The following table lists the pretrained models available for use. See also Table 1 in the paper.
Shorthand | Full Name | #layers | #params | Dataset | Embedding Dim | Perplexity/ECE | Model URL |
ESM1-main | esm1_t34_670M_UR50S | 34 | 670M | UR50/S | 1280 | 8.54 | https://dl.fbaipublicfiles.com/fair-esm/models/esm1_t34_670M_UR50S.pt |
esm1_t34_670M_UR50D | 34 | 670M | UR50/D | 1280 | 8.46 | https://dl.fbaipublicfiles.com/fair-esm/models/esm1_t34_670M_UR50D.pt | |
esm1_t34_670M_UR100 | 34 | 670M | UR100 | 1280 | 10.32 | https://dl.fbaipublicfiles.com/fair-esm/models/esm1_t34_670M_UR100.pt | |
esm1_t12_85M_UR50S | 12 | 85M | UR50/S | 768 | 10.45 | https://dl.fbaipublicfiles.com/fair-esm/models/esm1_t12_85M_UR50S.pt | |
esm1_t6_43M_UR50S | 6 | 43M | UR50/S | 768 | 11.79 | https://dl.fbaipublicfiles.com/fair-esm/models/esm1_t6_43M_UR50S.pt |
This table compares to related pre-training methods, and corresponds to Table 8 in the paper. The last 3 columns are the major benchmark results:
- RH: Remote Homology at the fold level, using Hit-10 metric on SCOP.
- SSP: Secondary structure Q8 accuracy on CB513.
- Contact: Top-L long range contact precision on RaptorX test set from Wang et al. (2017).
Model | Pre-training | Params | RH | SSP | Contact |
UniRep | 18M | .527 | 58.4 | 21.9 | |
SeqVec | 93M | .545 | 62.1 | 29.0 | |
TAPE | 38M | .581 | 58.0 | 23.2 | |
LSTM biLM (S) | UR50/S | 28M | .558 | 60.4 | 24.1 |
LSTM biLM (L) | UR50/S | 113M | .574 | 62.4 | 27.8 |
Transformer-6 | UR50/S | 43M | .653 | 62.0 | 30.2 |
Transformer-12 | UR50/S | 85M | .639 | 65.4 | 37.7 |
Transformer-34 | UR100 | 670M | .599 | 64.3 | 32.7 |
Transformer-34 | UR50/S | 670M | .639 | 69.2 | 50.2 |
We evaluated our best performing model on the TAPE benchmark (Rao, et al. 2019), finding that our neural embeddings perform similarly to or better than alignment-based methods.

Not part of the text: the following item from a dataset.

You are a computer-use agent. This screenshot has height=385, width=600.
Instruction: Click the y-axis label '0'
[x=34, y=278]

Model | SS3 | SS8 | Remote homology | Fluorescence | Stability | Contact |
ESM (best neural) | 0.82 | 0.67 | 0.33 | 0.68 | 0.71 | (0.61)* |
TAPE (best neural) | 0.75 | 0.59 | 0.26 | 0.68 | 0.73 | 0.4 |
TAPE (alignment) | 0.8 | 0.63 | 0.09 | N/A | N/A | 0.64 |
* Not comparable: ESM (bests neural) uses a linear projection on the features (the contact head available in the PyTorch version of TAPE), but the results from the TAPE paper use a ResNet head. See the previous table for a rigorous comparison of ESM and TAPE in a fair benchmarking setup.

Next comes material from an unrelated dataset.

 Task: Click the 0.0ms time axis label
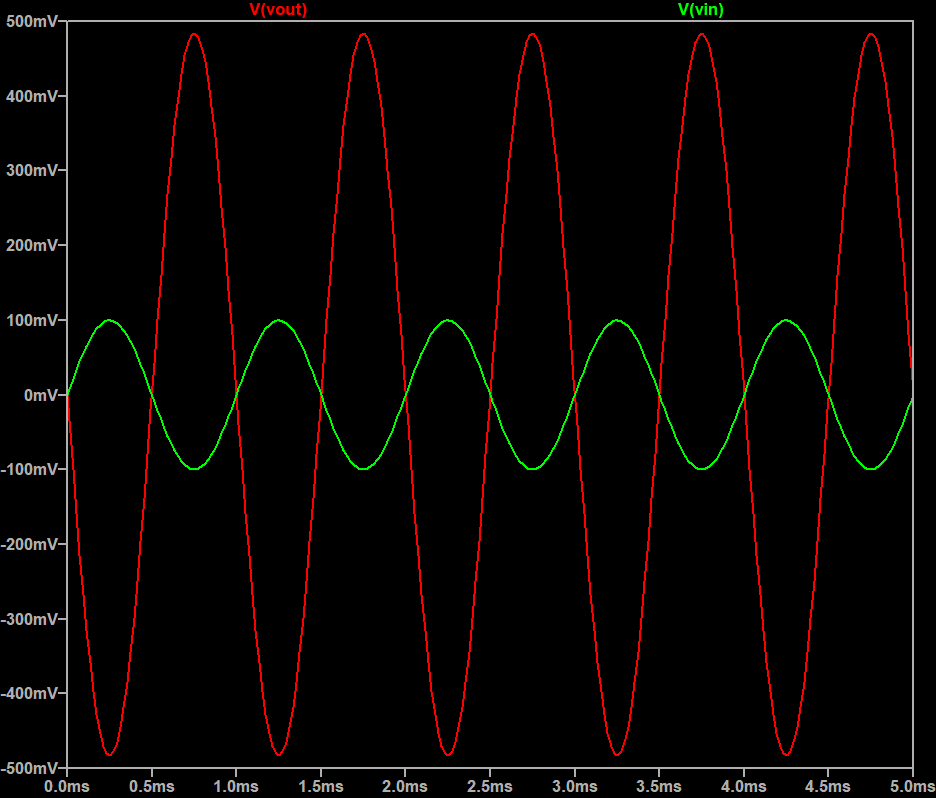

If you find the model useful in your research, we ask that you cite the following paper:
@article{rives2019biological,
author={Rives, Alexander and Meier, Joshua and Sercu, Tom and Goyal, Siddharth and Lin, Zeming and Guo, Demi and Ott, Myle and Zitnick, C. Lawrence and Ma, Jerry and Fergus, Rob},
title={Biological Structure and Function Emerge from Scaling Unsupervised Learning to 250 Million Protein Sequences},
year={2019},
doi={10.1101/622803},
url={https://www.biorxiv.org/content/10.1101/622803v3},
journal={bioRxiv}
}
Additionally, much of this code hails from the excellent fairseq sequence modeling framework; we have released this standalone model to facilitate more lightweight and flexible usage. We encourage those who wish to pretrain protein language models from scratch to use fairseq.
This source code is licensed under the MIT license found in the LICENSE
file
in the root directory of this source tree.